Ban made the comments in telephone calls with President Salva Kiir and rebel leader Riek Machar


Reuters April 18, 2016
PHOTO: REUTERS

JUBA: UN Secretary General Ban Ki-moon has urged the leaders of war-torn South Sudan to form a transitional government quickly and roll out other parts of a fragile peace deal aimed at ending more than two years of conflict.

Ban made the comments in telephone calls on Sunday with President Salva Kiir and rebel leader Riek Machar, who is due to return to Juba this week to take up his former post as deputy to the president.

Thousands have been killed and more than two million people in a nation of 11 million have been driven from their homes by more than two years of fighting that erupted at the end of 2013,barely two years after South Sudan's independence.

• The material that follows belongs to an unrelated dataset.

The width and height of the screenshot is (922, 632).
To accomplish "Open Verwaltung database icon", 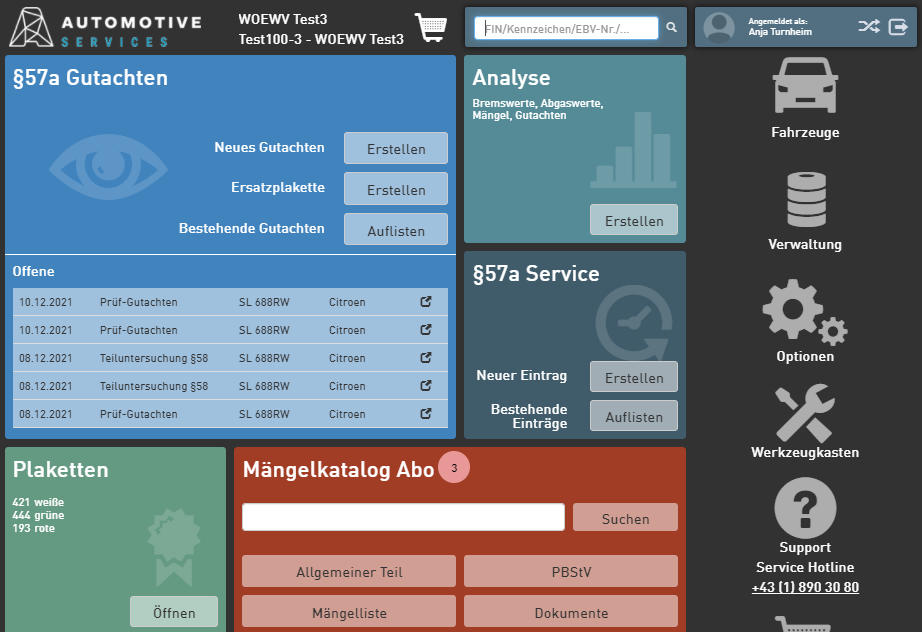I will 805,199.

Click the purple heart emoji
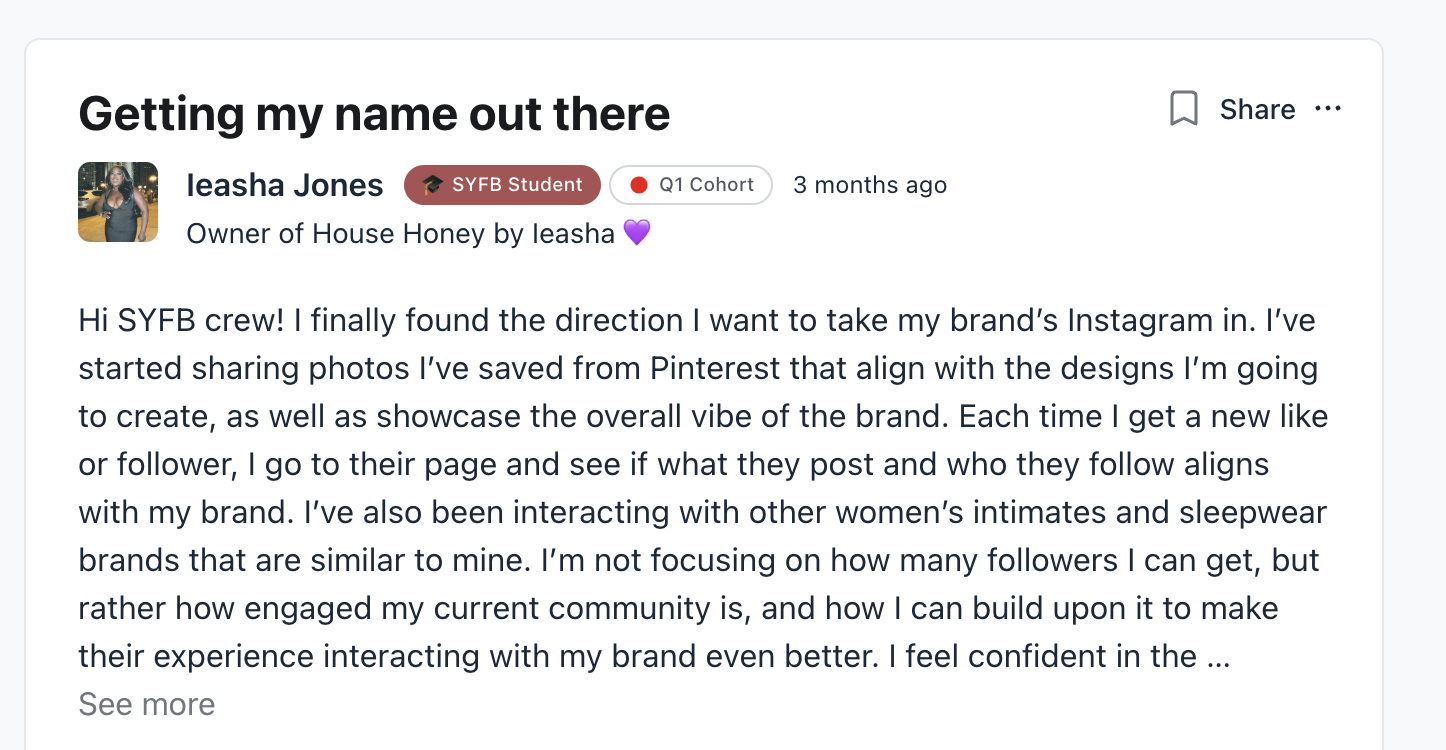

Kiir's decision to sack Machar as his deputy in 2013 precipitated the crisis that erupted into conflict in December that year. Fighting has often run along ethnic lines, pitting Kiir's dominant Dinka ethnic group against Machar's Nuer.

After protracted talks, Machar and Kiir signed a peace deal in August that called for a transitional national government and other security arrangements to end the fighting. But clashes have frequently flared outside the capital since then and Machar has repeatedly delayed his return.

Machar, due to be sworn in on the day he returns as First Vice President, had been scheduled to arrive in Juba on Monday. But a spokesman for his opposition group told Reuters his return had been postponed till Tuesday, citing logistical issues.

In his call with Kiir, Ban praised the decision to welcome Machar back and "called for the expeditious implementation of the security arrangements" including withdrawing Kiir's SPLA troops from Juba.

Ban welcomed Machar's decision to return and "urged him to work with President Kiir to prevent any further violence." He urged both "to quickly form the Transitional Government of National Unity, as a crucial next step in the peace process." The conflict has hammered the economy of what was already one of Africa's poorest nations.

Oil exports - the government's main source of revenues that are suffering from weak global prices - have tumbled and the currency has plummeted in value. Swathes of the country are struggling to find enough to eat.